Texas Longhorns fans have been through an understandable amount of frustration as they watched Shaka Smart & Co. follow a 20-win, NCAA Tournament appearance season with one of the worst basketball seasons since Bob Weltlich was tossed out of Frank Erwin Center in the late 1980s. The reasons for these struggles are manifest, and there are a few recurring themes in comments sections across the burnt orange landscape. Some of these answers seem simple, and their appeal lies in their theoretical simplicity. But as often happens in life, simple answers tend to get increasingly complicated the further you dig into them.

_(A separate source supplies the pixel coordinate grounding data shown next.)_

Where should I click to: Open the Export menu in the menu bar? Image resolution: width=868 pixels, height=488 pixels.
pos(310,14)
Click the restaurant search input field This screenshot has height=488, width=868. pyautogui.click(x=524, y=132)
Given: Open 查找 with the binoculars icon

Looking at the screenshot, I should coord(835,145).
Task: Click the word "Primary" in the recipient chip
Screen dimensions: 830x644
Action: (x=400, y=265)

I think it might be helpful to re-frame the answers less in an “insert Tab A into Slot B” presto change-o solution and more into the consequences of each move, as I think it will help illuminate why Texas is where it is and why the coaching staff made some of the decisions that led Texas onto the path they’re on. One point I feel really needs hammering home:

When you consider the choices the coaching staff made, it is vital to look at it not as a matter of solving a problem, rather as a cost/benefit analysis with pros and cons inherent in each choice. Some of these pros and cons will not manifest immediately and are better understood on a multi-year timeline.

I am compelled to point out that I’m not attempting to refute or endorse these ideas so much as providing context on why these decisions were made; this is less about whether the decisions were the correct ones than it is an attempt to look at the decisions from the coaching staff’s point of view. With that in mind, let’s begin.

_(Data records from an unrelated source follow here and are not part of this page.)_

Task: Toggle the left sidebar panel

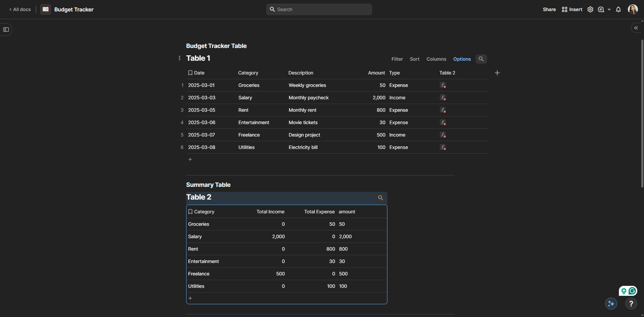Action: (x=6, y=30)
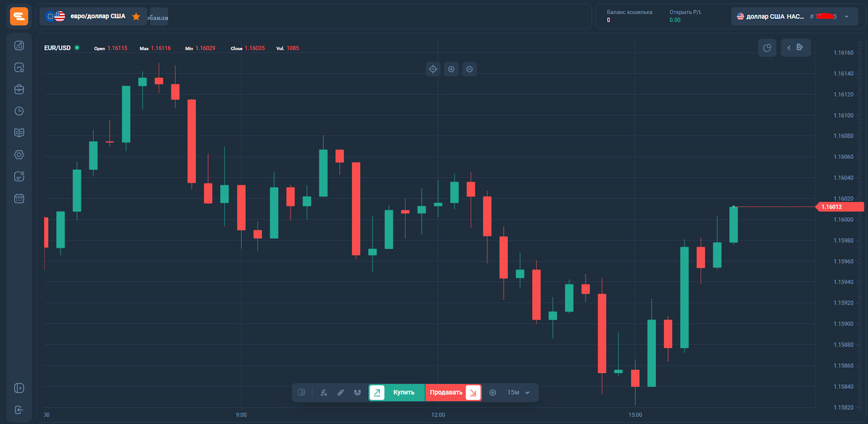Select the drawing tools pencil icon
This screenshot has height=424, width=868.
point(341,393)
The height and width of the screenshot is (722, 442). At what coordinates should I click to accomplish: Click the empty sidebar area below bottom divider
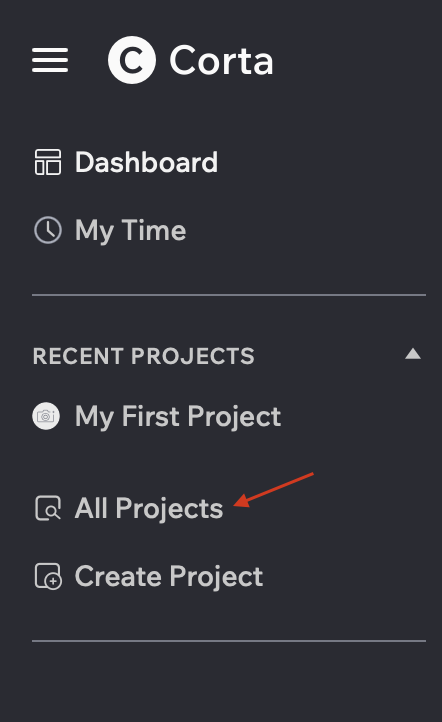pyautogui.click(x=221, y=682)
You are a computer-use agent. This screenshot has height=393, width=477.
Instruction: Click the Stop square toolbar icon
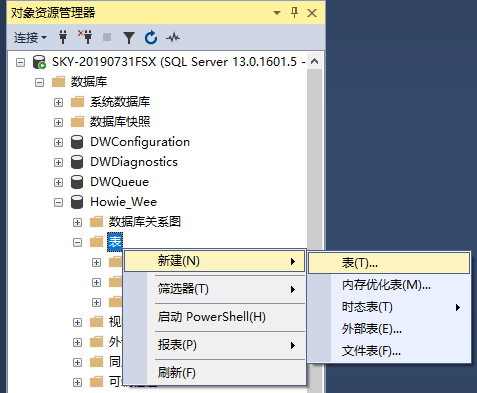coord(107,37)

Shaka should have recruited a point guard this year

This is the big one that should probably be pinned to the top of every basketball thread, because it’s what nearly everybody harps on as Shaka’s biggest failure to date. To vet this statement, I’m flipping the calendar back to April 2015 when Shaka Smart was hired. Smart has to not only keep the current Texas class (which consisted of Eric Davis Jr and Kerwin Roach Jr) together, but persuade the current starting PG Isaiah Taylor to return to Texas for another season when he has one foot in the NBA Draft. If Smart was still at VCU, all his current energy would be spent on future recruiting classes; instead, at Texas he is having to focus on retaining the current class as well as the engine of the current roster. The here and now is not stabilized, much less future classes. Hold onto that thought while I weave another thread, we’re coming back to it.

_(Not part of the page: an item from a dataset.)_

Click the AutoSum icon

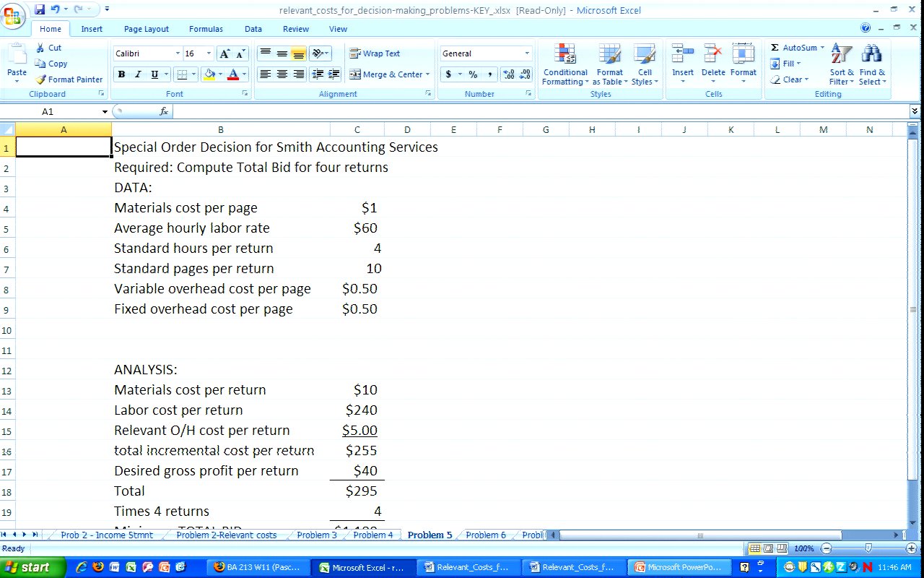coord(775,48)
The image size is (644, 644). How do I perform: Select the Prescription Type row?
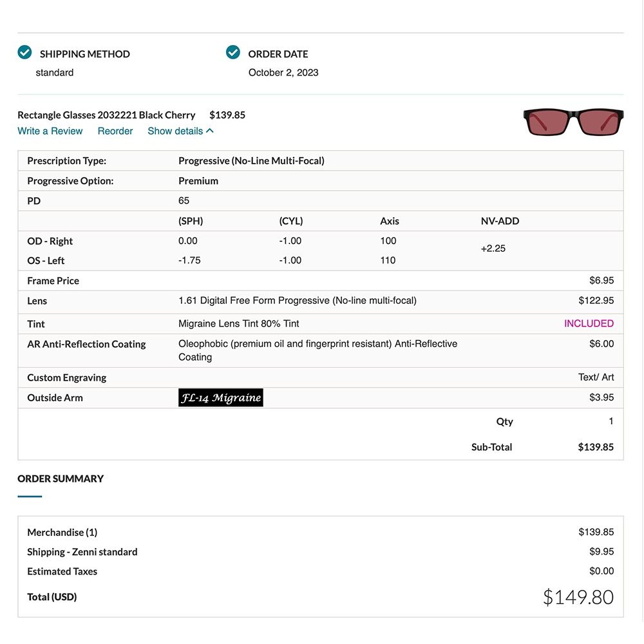(251, 160)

Shaka Smart has been recruiting Matt Coleman since eighth grade; Shaka has been watching this kid play and talking to Coleman about coming to play for him since Perry Ellis’ freshman year at Kansas. Think back to all of the Perry Ellis jokes you’ve heard on Twitter, all the references to Ellis’ hairline and the sepia tone Instagram filters applied to his photographs; during that whole time, Shaka Smart and his staff have been in Coleman’s ear about playing for VCU/Texas. There have been thousands of texts, hundreds of phone calls, dozens of visits to gyms to watch him play and pat him on the back; it was a five-year process recruiting Matt Coleman. And he’s just one player. Recruiting elite basketball players is a long, arduous process, and if you don’t get in early & often, you’re likely to miss out on landing those recruits.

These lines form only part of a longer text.